Posted on August 15, 2017
The first mental hospital in North America, this hospital was in service until the 1960’s. Its early history is tainted with the maltreatment of its patients, as they were treated no better than prison inmates, and in some cases worse. The patients endured long periods of confinement and isolation. Their small, barred cells only had one tiny window for light. Patients were shackled to the walls and slept on the floor on dirty straw-filled mattresses. On top of these horrid living conditions, inmates were forced to take large amounts of drugs. Some were dunked in cold water with their hands and feet tied in order to clear their systems of “issues.” Others were jolted with electricity to remove the negative energies from their bodies.
In 1841, Dr. John Minson Galt II became superintendent of the hospital and changed the conditions in the asylum dramatically. For over twenty-one years, Galt worked tirelessly to improve the lives of his patients he thought should be treated fairly. Unfortunately the Battle of Williamsburg began in the spring of 1862 when Galt was just getting started, and soon thereafter Galt was forced out of the hospital and Union soldiers took over. This devastated the dedicated humanitarian, and many believe that he took his life in anguish and worry. He overdosed on laudanum, a very strong opiate, and was found dead in his home located on the hospital grounds. The compassionate healer had ingested such a massive amount of the medication that many vessels in his brain had burst, leaving a large pool of blood on the wooden floor. Soon after his death, the Lee family moved into Dr. Galt’s former home. Mrs. Lee wrote, “I could do nothing to get the blood stain out of the floorboards. No amount of scrubbing would remove it. We finally had to pull up the soiled portion and replace it with fresh wood. I was shocked to find the very next morning, the stain somehow made its way onto the new flooring!” “My children are frightened. They wake me most every night claiming a man is in the upstairs room where Doctor Galt died.”
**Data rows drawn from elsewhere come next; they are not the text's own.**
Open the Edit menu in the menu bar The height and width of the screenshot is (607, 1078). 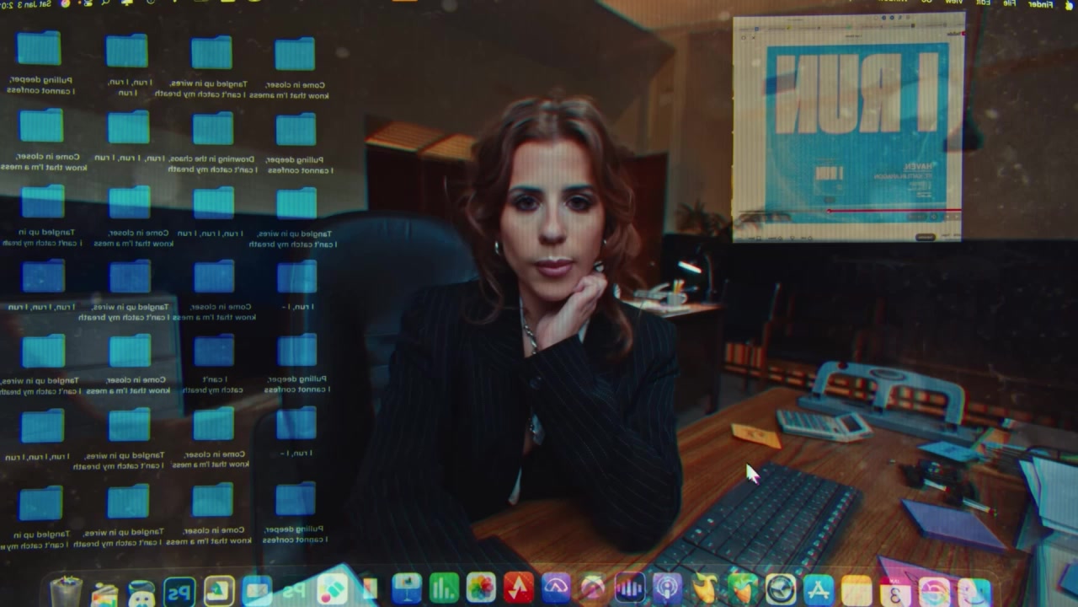tap(982, 4)
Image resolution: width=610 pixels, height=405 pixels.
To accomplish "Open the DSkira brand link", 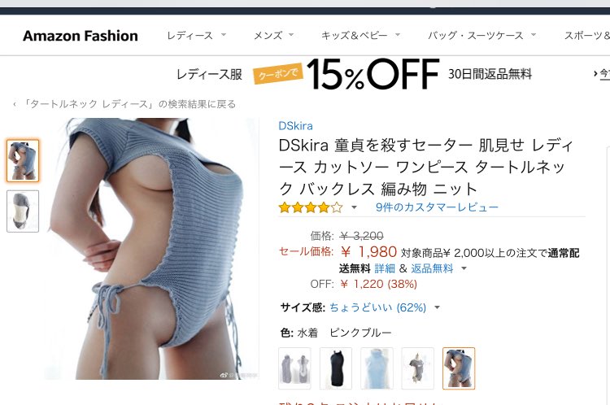I will point(296,126).
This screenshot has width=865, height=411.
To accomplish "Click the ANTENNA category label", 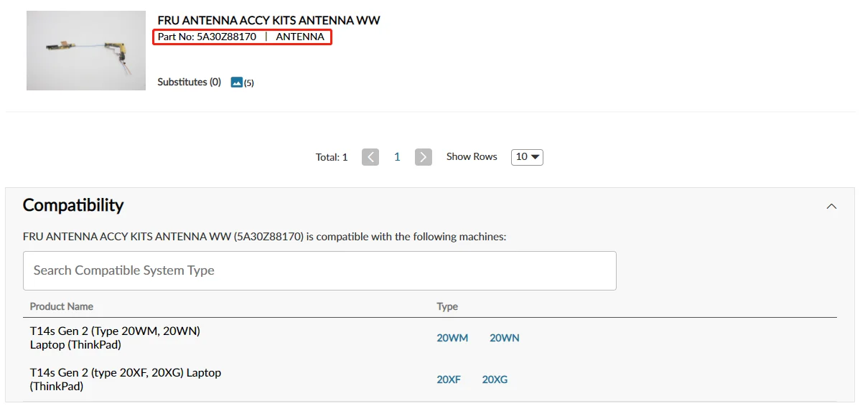I will click(300, 37).
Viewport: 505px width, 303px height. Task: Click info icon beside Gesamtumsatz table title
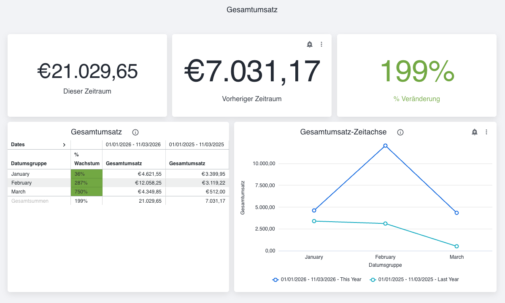tap(135, 132)
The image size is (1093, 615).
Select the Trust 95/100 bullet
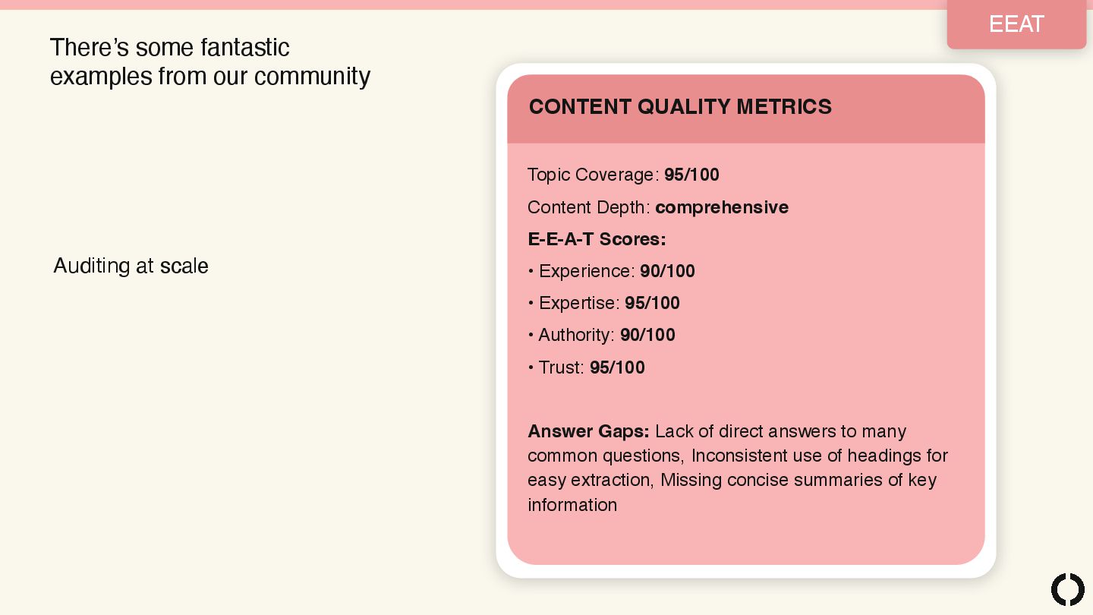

Years after the Lees left the Galt House, it was torn down, ending future stories of this haunted household. However, there is evidence suggesting the good doctor still remains on the grounds where he lived and worked. When the doctor’s house was demolished, townspeople sincerely believed that his spirit simply moved into the neighboring asylum since it was the real source of his agony. Amy Billings, an employee working in the rebuilt Public Hospital, says, “Tourists complain of sudden gusts of wind sweeping through the halls. What’s even more strange is sometimes when we arrive in the mornings, the bed in the exhibition room looks as if it’s been slept in.” Cindy Franklin, another Colonial Williamsburg employee, also experienced strange occurrences in the asylum. “At times, items in the hospital seem to disappear. No matter how long we search, we can never find them. The weird thing about this is later the same day they magically reappear. Sometimes I think our ghost is a practical joker. Maybe he’s bored and needs to get into a little mischief.” Perhaps, long after his tragic death, the kind Doctor Galt does occupy the asylum he loved so much in life.